CONSIGNES -
1. Relevez toutes les personnes désignées par leur nom dans le texte sur le Moulin de la Godelle.
2. Recopiez à l'identique, dans le texte sur le Moulin de la Godelle, le passage qui commence par « En août 2006, M. » et se poursuit jusqu'à « qu'il aurait dégradé. ».

TEXTE FOURNI -
________

Inscription à notre newsletter

Recevez toutes les informations importantes directement dans votre boite mail. Cliquez ici

Partager cette actualité
Le 24 février 2016

Sont regardées comme fondées en titre ou ayant une existence légale, les prises d'eau sur des cours d'eaux non domaniaux qui, soit ont fait l'objet d'une aliénation comme bien national, soit sont établies en vertu d'un acte antérieur à l'abolition des droits féodaux.

Monsieur Jean-Louis S a acquis par adjudication en septembre 1995, auprès de la ville de Paris, une propriété dénommée le Moulin de la Godelle, ou Moulin de Monthuley en Normandie, située sur le territoire de la commune de Saint-Germain-sur-Avre.

Un cours d'eau, qui servait autrefois à l'exploitation meunière du moulin, borde celui-ci. Il contient divers ouvrages, dont des mécanismes de vannage et les ruines d'un barrage répartiteur, en amont du moulin, à la pointe de l'île Cogney, barrage qui servait à diriger les eaux de la rivière Avre; le canal d'amenée d'eau partant du barrage jusqu'à l'ancien moulin longe plusieurs parcelles, appartenant à des personnes différentes dont monsieur Michel M.

Monsieur S. a demandé sur requête au président du tribunal de grande instance d'Evreux la désignation d'un huissier de justice aux fins de constater l'état du barrage répartiteur. Le président du tribunal de grande instance a ordonné les 20 septembre et 06 décembre 2005, l'établissement d'un constat d'huissier sur le barrage répartiteur des eaux à la pointe de l'Île Cogney. Le 09 janvier 2006, un procès-verbal a été établi par l'huissier de justice, Le R.

En août 2006, M. S a assigné M. M pour voir reconnaître sa propriété sur le barrage de prise d'eau et le canal d'amenée au moulin de la Godelle, se voir reconnaître un droit de passage dit "servitude de franc bord" sur les berges du canal et obtenir la condamnation de M. M. à la réfection du barrage de prise d'eau qu'il aurait dégradé.

Le litige est arrivé en appel.

________

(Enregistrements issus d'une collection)
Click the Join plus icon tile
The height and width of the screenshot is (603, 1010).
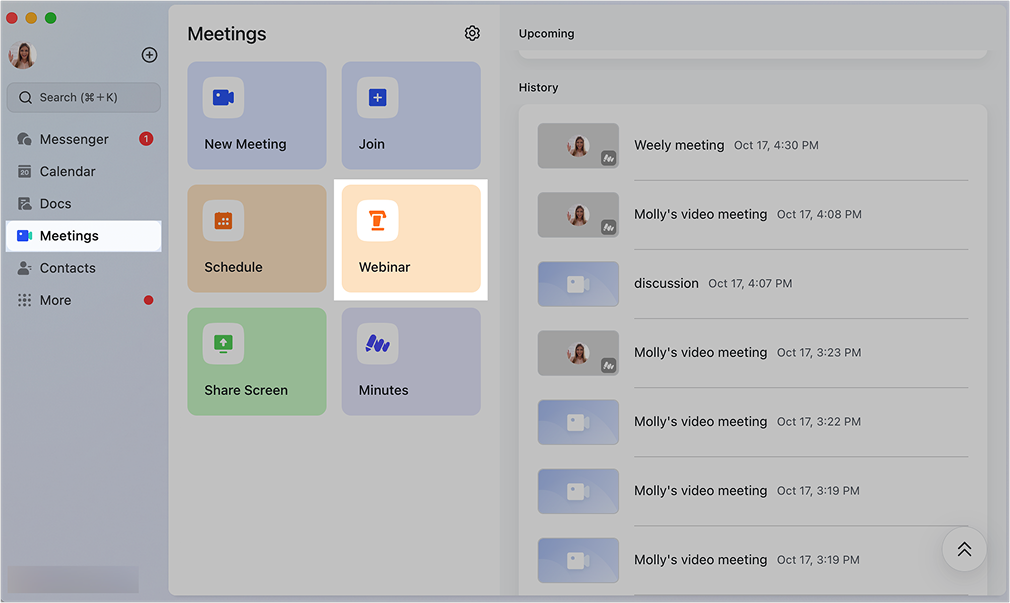[x=377, y=98]
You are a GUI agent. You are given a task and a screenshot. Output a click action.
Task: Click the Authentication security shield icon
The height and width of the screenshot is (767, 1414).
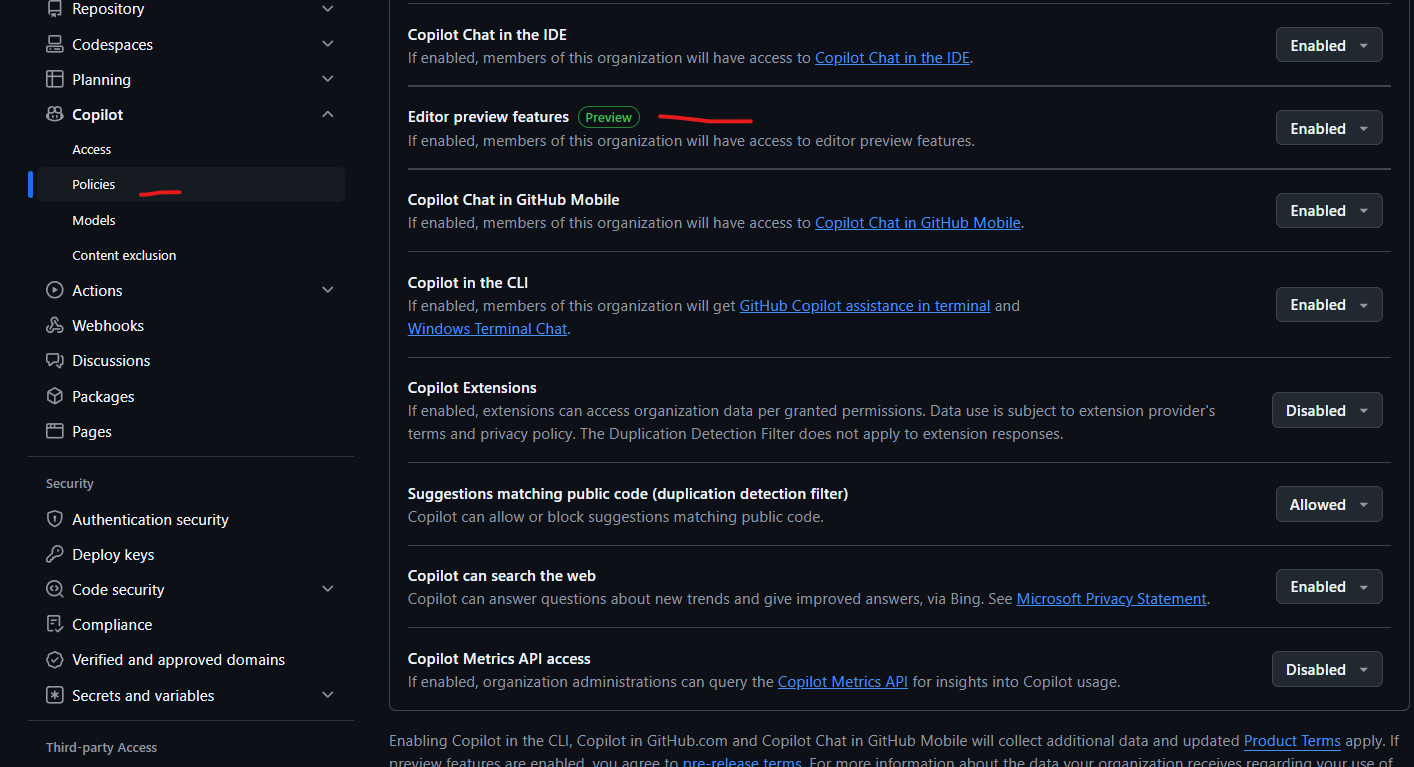click(54, 519)
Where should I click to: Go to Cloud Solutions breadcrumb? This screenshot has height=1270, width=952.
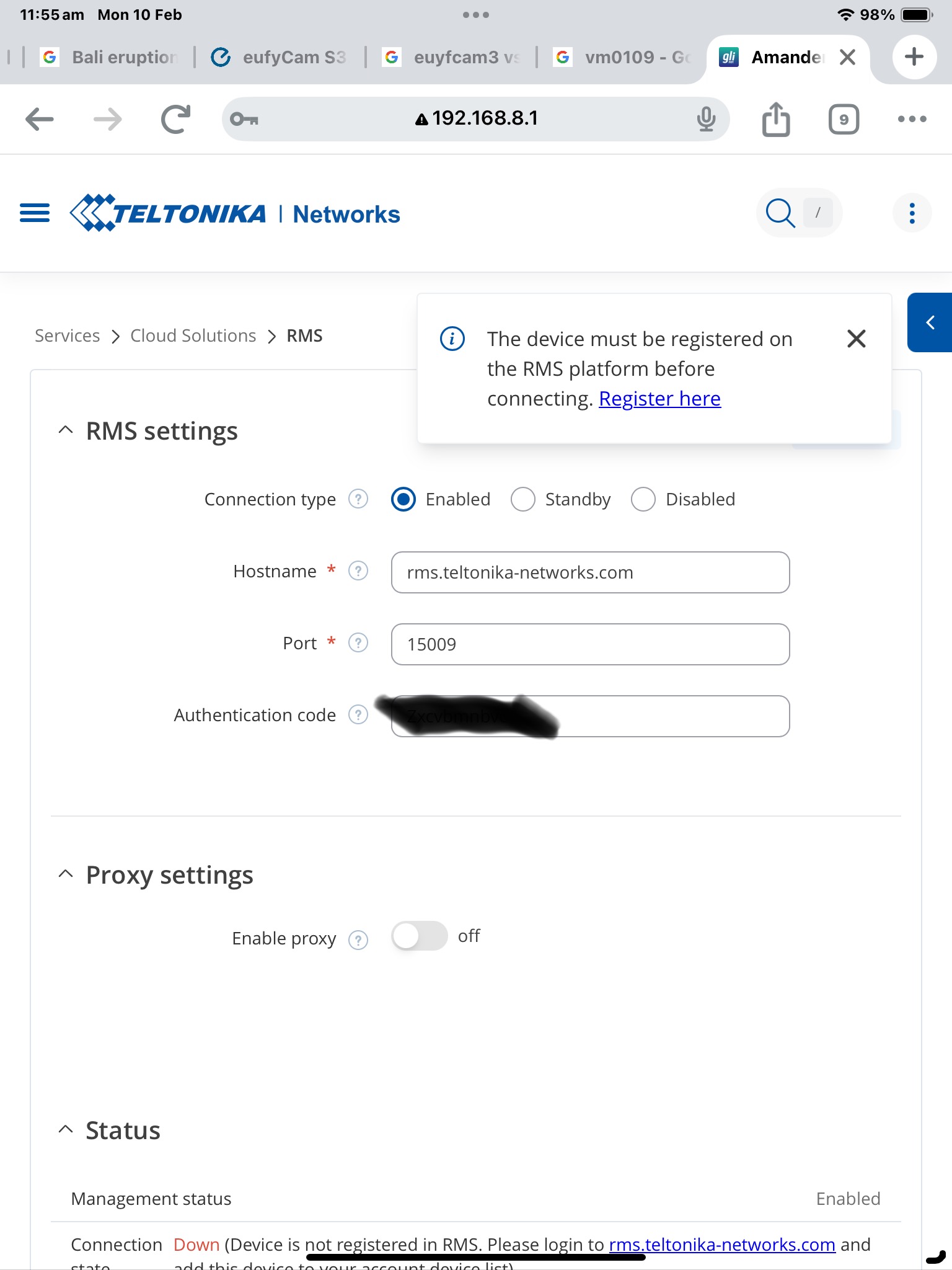point(193,335)
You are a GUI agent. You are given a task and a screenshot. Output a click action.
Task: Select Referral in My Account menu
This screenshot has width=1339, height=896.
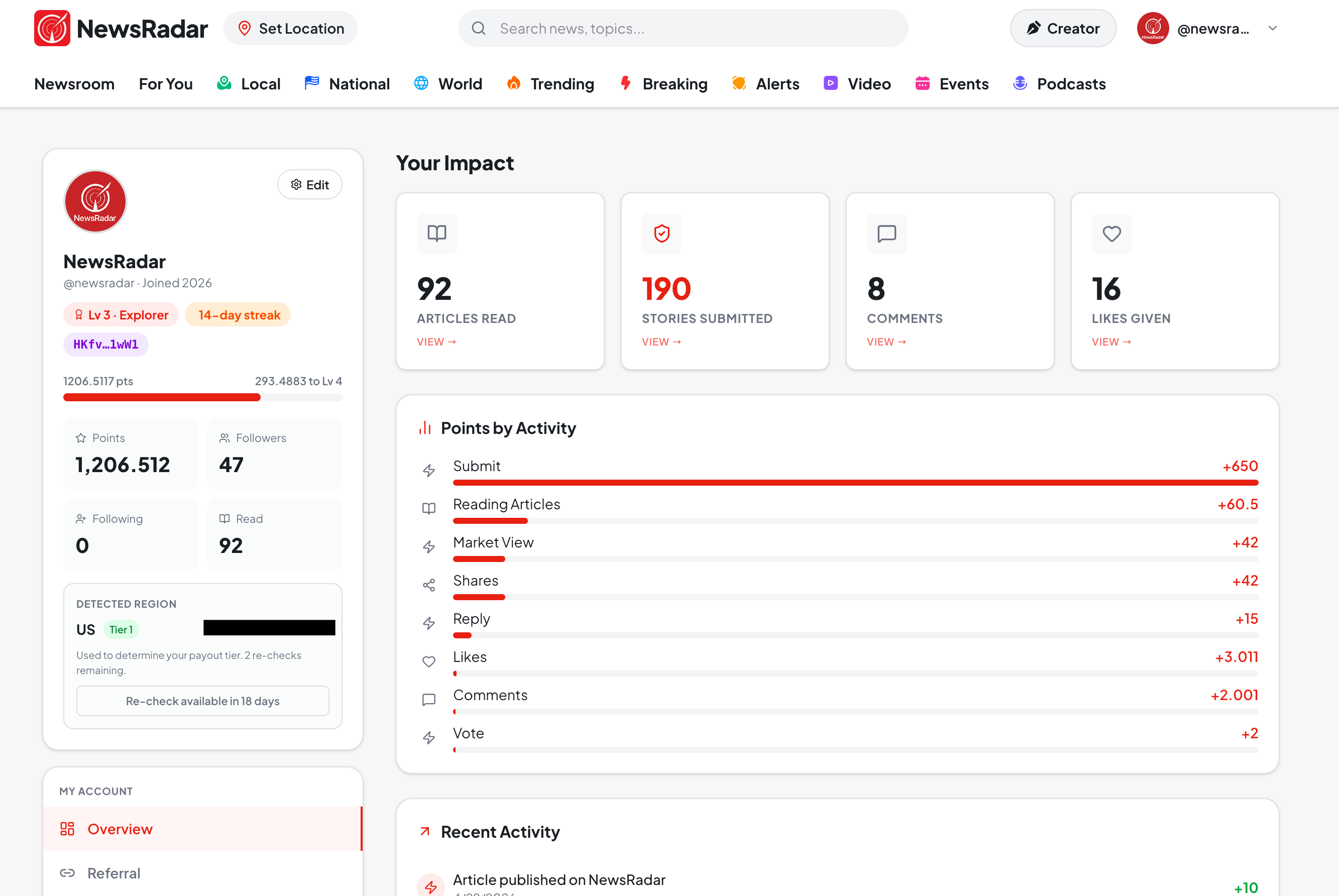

________

RÉPONSES -
1.
- Jean-Louis S
- Michel M
- Le R.

2.
En août 2006, M. S a assigné M. M pour voir reconnaître sa propriété sur le barrage de prise d'eau et le canal d'amenée au moulin de la Godelle, se voir reconnaître un droit de passage dit "servitude de franc bord" sur les berges du canal et obtenir la condamnation de M. M. à la réfection du barrage de prise d'eau qu'il aurait dégradé.